By Will Frazer
8th January 2021
‘Modern mixed farming’ - that is how one agronomist explained it to me when describing their farms shift to cropping with less chemistry and integrating livestock. It's stuck with me ever since, and it is why I am so pleased to help FFCC launch their Farming for Change report at the Oxford conferences.
The new IDDRI UK model commissioned by FFCC explores the potential of a wholly agroecological food system in the UK. It's taken our understanding of modern mixed farming from inside the farm gate and links it with wider concerns on diet, climate, nature and trade.
Our food and how we farm is such a polarising subject, attracting single issue challenges and at the same time silver bullet solutions. The reality is that a system that comprises more than 16 million hectares of land, 60 million mouths to feed, and everything in between, is too complicated for this kind of approach
Farming for Change explores a future food system for the UK based on a different approach, tackling the challenges of what we eat, what we produce, how we respond to climate change and restore biodiversity together, rather than apart. Embracing the complexity not ignoring it.

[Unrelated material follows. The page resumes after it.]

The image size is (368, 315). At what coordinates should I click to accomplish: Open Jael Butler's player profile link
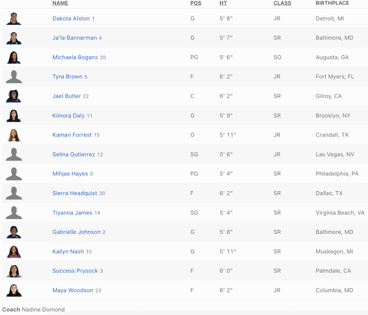click(67, 96)
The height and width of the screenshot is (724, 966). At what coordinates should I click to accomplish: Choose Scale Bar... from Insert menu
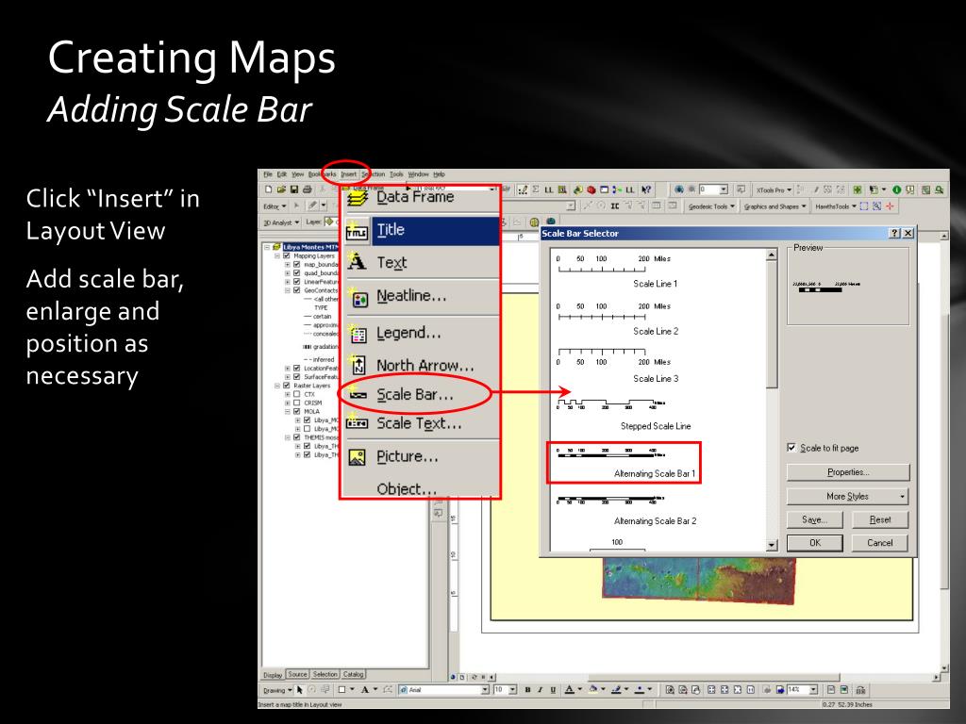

There are five key stories in the report which we hope will provide helpful entry points to the model for different people, with different interests and expertise.
Here is a taste of some of the figures attached to these stories.
Diet
Legumes/pulses play an important role in a future diet both for their protein content & for their ability to fix nitrogen in the soil. As a result we see a tripling in consumption and seven-fold increase in farmed area. Sheep meat remains static, beef drops by 25%.
Nature
The model doubles the area for green infrastructures from 300,000 hectares to 603,000 hectares and increases agricultural land area for alternative uses, such as afforestation from 177,000 hectares to 1.2 million hectares. 1.4m hectares is allocated to agroforestry systems.
Productivity
The model projects an average yield of 5.7 tons per hectare for cereals in 2050 against conventional yields of 7.8t/ha today. This is a relatively positive situation for the UK (compared to other parts of the world) with a low risk of climate impact on future 2050 yields.
Carbon
The model achieves a GHG emissions reduction of nearly 30Mt of carbon dioxide per year. It brings emissions from agriculture down by 38% to 47.5Mt of carbon dioxide per year by 2050, with 28.3Mt of carbon dioxide per year of this (60%) offset by carbon sequestration from forestry, agroforestry and green infrastructures.
Livestock
Livestock production as a whole declines by 36 percent in a 2050 scenario but beef production remains stable. With reduced beef consumption of 25%, but retaining pasture beef production similar to today, the UK ends up with a surplus of beef (+24%) for export.
These figures provide a glimpse into the complexity of the model. It doesn't yet account for fast developing knowledge on soils, carbon & methane, but we hope it provides a start for many people to explore the future with a broad view rather than a narrow one.